Note each line in the data below that holds "Task", and copy it.

SUPPLIED INFORMATION —
+ + + + +

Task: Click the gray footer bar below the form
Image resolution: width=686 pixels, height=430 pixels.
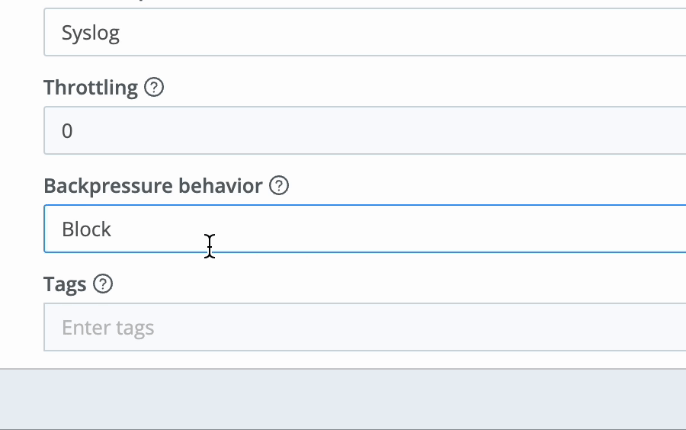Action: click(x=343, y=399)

+ + + + +

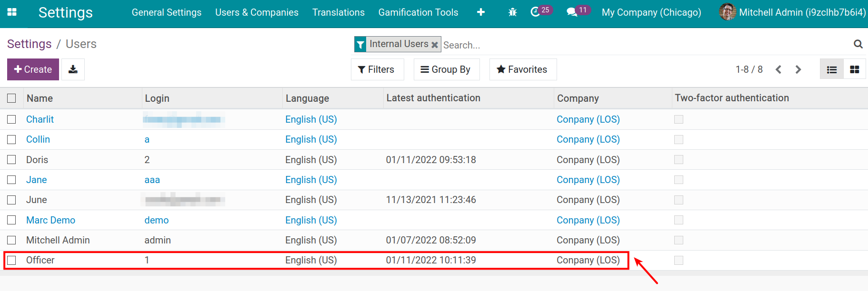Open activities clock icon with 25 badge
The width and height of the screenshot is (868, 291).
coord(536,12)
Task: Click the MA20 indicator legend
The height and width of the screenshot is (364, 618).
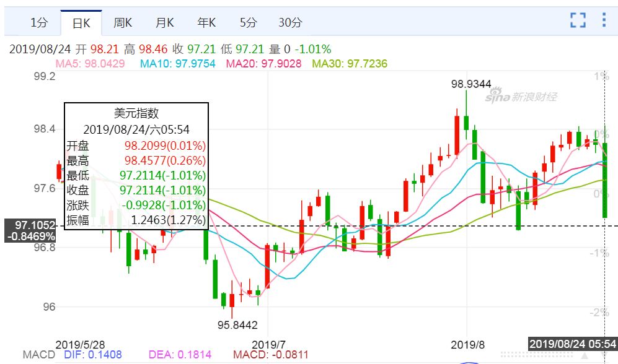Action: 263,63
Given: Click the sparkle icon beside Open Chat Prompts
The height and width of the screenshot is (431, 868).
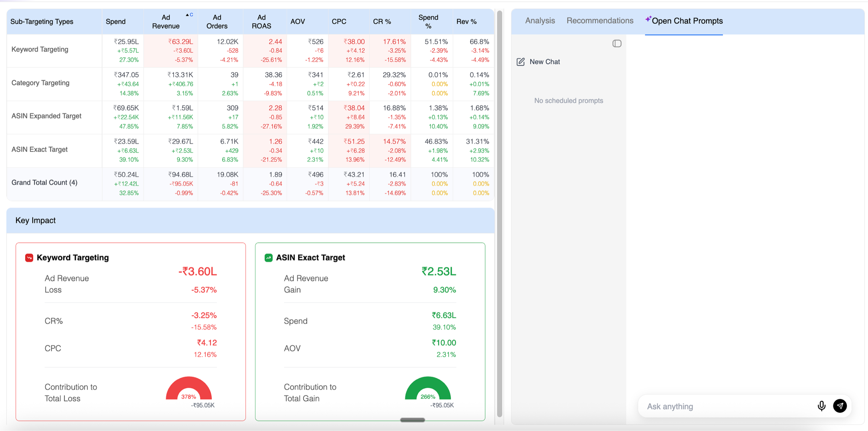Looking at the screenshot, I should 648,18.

+ + + + +

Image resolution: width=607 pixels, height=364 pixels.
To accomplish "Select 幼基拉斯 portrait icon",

+ + + + +

EXERCISE SOLUTION —
Task: Click the gray footer bar below the form
Task: Click the MA20 indicator legend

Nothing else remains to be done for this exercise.